There's no shame in honest labor at sixteen or sixty. And a lot of kids really do have to be taught about showing up to work on time, following instructions and being polite to customers.
Everybody's got to start somewhere, and that somewhere is not generally where you want to end up.
"No I don't, shut up!"
I'm reminded of a radio interview some years ago with a young man who was on welfare and who was asked why he didn't get a job at McDonalds. His reply was that he was too good for that. Think about that.
So what? We'll take a greeter job at WalMart and let someone else build the jetpacks.
A Walmart job is still a job and someone has to do it. If it's a bunch of High School kids doing it, earning some money and learning some responsibility, then hell, more power to them.
Detroit has a jobless rate of 11.2 now, so maybe it worked fantastically, however, that really old article above was using a guess at the U6 'underemployed' number so if they were all hired as part-timers it wouldn't have decreased much.
Curiously, where does one come across a two year old article in their daily internet touring? Google also did not show anything remotely recent (other than the Neatorama post) so I really do wonder!
My first job was working in a poultry slaughter house.

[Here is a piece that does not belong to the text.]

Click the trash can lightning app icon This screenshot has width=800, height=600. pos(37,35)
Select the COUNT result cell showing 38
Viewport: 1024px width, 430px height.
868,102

I cannot describe the constant filth and reek of the offal, blood and feces. Thirty five years later I still can't look at a raw chicken without feeling disgust. At least Walmart is air-conditioned and clean.
I kept that first job three years, it helped pay for my college and motivated me to eventually become a professor. I have to wonder what sort of twisted logic would oppose trying to teach a work ethic to students in an area where the unemployment rate is 50%?
Looking back, there were times when I'm sure that my employer would have been more productive without me than with me, but in the course of that job I learned a lot about dealing with people, being responsible, and eventually as I neared the end of high-school, supervising others and getting the best out of them.
This crappy job also gave me something else, that proved to be the most valuable. The name and phone number of a previous supervisor that I could put on my resume. For every internship or summer job that I applied for in my college years, poor Dan got a phone call from someone asking if I showed up on time, was I responsible, did I show initiative.
In any place a poor supervisor can make life hell, and poor attitude can make any job hell. But a Walmart job needn't be crappy, even for a cosmopolitan aristocratic famous author:
http://www.nypost.com/p/news/opinion/opedcolumnists/item_K8hD47GcZBkh1v3SjNYldI
*BWHAHAHAHAHA!*
Pull the other one!
If you know about the American school system. You know it's based off of the Persian system. Which was designed to squelch radicals and free thinkers.
At least with this program your kid has a job.